Aug 31, 2017 • by Kelly J. Baker

“Well-behaved women seldom make history” is an often-quoted phrase written in an article by historian Laurel Thatcher Ulrich in the 1970s. It appears emblazoned on all kinds of things, particularly T-shirts and bumper stickers, urging women to be less well-behaved and more interested in making change in their moment in time. I find myself thinking about this quote more often lately than I ever have before, usually after reading the news or yet another study about women and the workplace.

Facing a Double Standard

Ulrich's phrase came to me again recently as I read about a study from the Human Resource Management Journal that demonstrates that if a woman is to be understood as confident and/or influential at work, then she also must be liked. Emily Peck of The Huffington Post notes, “For men, being liked—defined in the study as exhibiting pro-social traits, like kindness and helpfulness—did not matter.” Men have “to do well” at their jobs to appear confident. Women have to be competent, influential, confident and liked.

Of course, the standard is higher for women. Of course, there's a double bind for women at work. Women have to fit both stereotypically feminine and masculine traits at work to make progress. Veering too far in either direction has consequences. Being disliked comes with penalties. Women must both work harder and be kinder than men to get ahead in their careers.

Now, this is likely not surprising to any woman who has navigated the workplace.

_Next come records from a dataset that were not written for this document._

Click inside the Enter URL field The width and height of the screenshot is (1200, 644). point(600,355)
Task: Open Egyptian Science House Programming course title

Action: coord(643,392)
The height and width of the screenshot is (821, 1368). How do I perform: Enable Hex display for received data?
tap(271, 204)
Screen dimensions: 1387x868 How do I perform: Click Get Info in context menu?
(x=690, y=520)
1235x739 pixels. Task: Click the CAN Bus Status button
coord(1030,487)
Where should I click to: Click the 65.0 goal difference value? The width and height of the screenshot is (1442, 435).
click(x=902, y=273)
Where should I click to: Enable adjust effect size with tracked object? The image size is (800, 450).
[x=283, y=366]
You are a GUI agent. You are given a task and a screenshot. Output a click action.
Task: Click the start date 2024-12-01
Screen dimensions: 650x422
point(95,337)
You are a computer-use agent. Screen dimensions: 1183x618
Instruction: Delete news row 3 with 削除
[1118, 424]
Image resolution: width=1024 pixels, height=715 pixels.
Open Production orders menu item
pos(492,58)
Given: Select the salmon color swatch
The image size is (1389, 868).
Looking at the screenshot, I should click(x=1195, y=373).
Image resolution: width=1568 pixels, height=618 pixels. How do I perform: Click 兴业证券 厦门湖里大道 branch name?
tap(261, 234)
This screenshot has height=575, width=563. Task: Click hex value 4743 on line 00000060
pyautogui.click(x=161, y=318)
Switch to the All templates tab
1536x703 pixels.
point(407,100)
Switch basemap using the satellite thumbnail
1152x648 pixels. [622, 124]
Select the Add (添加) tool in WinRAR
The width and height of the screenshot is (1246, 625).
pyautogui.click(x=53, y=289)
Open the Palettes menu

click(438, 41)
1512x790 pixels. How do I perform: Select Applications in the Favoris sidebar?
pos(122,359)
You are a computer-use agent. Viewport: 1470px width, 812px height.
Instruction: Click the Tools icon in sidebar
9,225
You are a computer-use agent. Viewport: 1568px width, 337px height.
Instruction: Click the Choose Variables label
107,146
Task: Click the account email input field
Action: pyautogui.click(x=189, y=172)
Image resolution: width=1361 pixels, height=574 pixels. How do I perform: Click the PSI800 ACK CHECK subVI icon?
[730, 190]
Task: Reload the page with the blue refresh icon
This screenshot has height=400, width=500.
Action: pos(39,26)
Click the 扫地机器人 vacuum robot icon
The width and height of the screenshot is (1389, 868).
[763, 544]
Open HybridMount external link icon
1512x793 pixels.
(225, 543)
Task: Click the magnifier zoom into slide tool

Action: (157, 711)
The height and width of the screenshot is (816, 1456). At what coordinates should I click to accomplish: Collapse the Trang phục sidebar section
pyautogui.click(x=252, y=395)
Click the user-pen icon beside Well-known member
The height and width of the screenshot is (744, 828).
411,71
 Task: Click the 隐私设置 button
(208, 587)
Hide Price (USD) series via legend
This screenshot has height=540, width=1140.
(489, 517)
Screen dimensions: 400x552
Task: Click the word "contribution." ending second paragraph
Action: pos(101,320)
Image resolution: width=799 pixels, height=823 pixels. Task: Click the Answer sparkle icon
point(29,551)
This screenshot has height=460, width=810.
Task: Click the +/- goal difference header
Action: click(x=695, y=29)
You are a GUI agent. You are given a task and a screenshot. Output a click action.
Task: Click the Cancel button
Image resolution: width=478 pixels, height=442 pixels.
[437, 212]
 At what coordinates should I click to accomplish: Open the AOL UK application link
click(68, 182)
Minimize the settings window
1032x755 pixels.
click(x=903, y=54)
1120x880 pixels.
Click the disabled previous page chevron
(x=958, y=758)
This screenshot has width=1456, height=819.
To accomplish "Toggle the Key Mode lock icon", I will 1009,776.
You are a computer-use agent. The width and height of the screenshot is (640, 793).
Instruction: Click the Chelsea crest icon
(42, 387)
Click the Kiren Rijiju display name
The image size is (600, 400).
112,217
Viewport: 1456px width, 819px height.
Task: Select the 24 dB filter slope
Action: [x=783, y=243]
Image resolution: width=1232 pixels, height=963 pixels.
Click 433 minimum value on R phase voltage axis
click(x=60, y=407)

Cultural expectations of how women should act often conflict with the preferred traits at work, which still remain coded as masculine. Behaving well appears to be the only way to get ahead, but is it worth it? What if we gave up on it anyway?

What if, instead, we chose to be unruly?

Becoming Too Much

Anne Helen Petersen's Too Fat, Too Slutty, Too Loud: The Rise and Reign of the Unruly Woman (2017) takes a serious look at celebrity women who appear as “too much” and the reactions of their variety of audiences: academics, journalists, fans, haters, etc. These are women who emerge as unruly while they negotiate the boundaries of what acceptable or unacceptable womanhood is.

Petersen, a Ph.D. in media studies and senior culture writer at BuzzFeed News, is interested in “women who, in some way, step outside the boundaries of good womanhood, who end up being labeled too fat, too loud, too slutty, too whatever characteristic women are supposed to keep under control.” So, she analyzes the reactions to Serena Williams, Melissa McCarthy, Madonna, Abbi Jacobsen, Ilana Glazer, Nicki Minaj, Kim Kardashian, Hillary Clinton, Caitlyn Jenner and Lena Dunham. Petersen demonstrates how each appear unruly and shows that some of these women also appear more problematic in the unruliness.

The intersections of their identities matter in how the press and the public react to them. Petersen points out that there's acceptable and unacceptable unruliness, which often centers on “the color of a woman's skin, whom she prefers to sleep with, and her proximity to traditional femininity.” It becomes clear that it is easier to be unruly if you are white, straight, thin, young and American. For everyone else, to be unruly is risky.

Risking Unruliness

Unruliness puts us at risk because it pits women against dominant norms and expectations of femininity. The closer you are to those norms, the more likely your unruliness appears more palatable and inoffensive. Unruliness also puts us at risk because it forces us to confront the patriarchy that defines our lives and that many men and women would rather defend than question. Unruliness pushes against the narrow vision of acceptable femininity and suggests that there are other ways to be a woman in our world, beyond what our culture tells us we should be. Unruliness can be the path to liberation, to being who you are, to claiming the space to exist on your own terms. Unruliness illuminates the lies conformity tells us and the consequences of becoming a person on another's terms.

To be unruly is risky because you are shaking the foundations. You are questioning patriarchy. You are demanding something more than you've been given. You are challenging the structures of the world. Unruliness is risk and liberation, but it's worth it.

To be unruly is a risk Petersen wants us to take. Her book makes the case for unruliness while showing what women are up against “increased legislation of women's bodies, the persistence of the income gap, the policing of how women's bodies should look and act in public, and the election of Trump.” Her book makes clear that what Americans say we believe is quite different from how we act every day. We might believe in gender equality, but we don't act like we do.

I agree with Petersen that being unruly feels more necessary now than ever before. We have to tread carefully because unruliness can sometimes reinforce the very norms we seek to challenge, but it can also break down the expectations that stifle us.

Readers, be unruly women. Be women who are “too much.” Be women who refuse to meet the cultural expectations of what a woman should be by showing all the possibilities of what women are. Be women who challenge the status quo of our world and shake its foundations. Take that risk. Be unruly.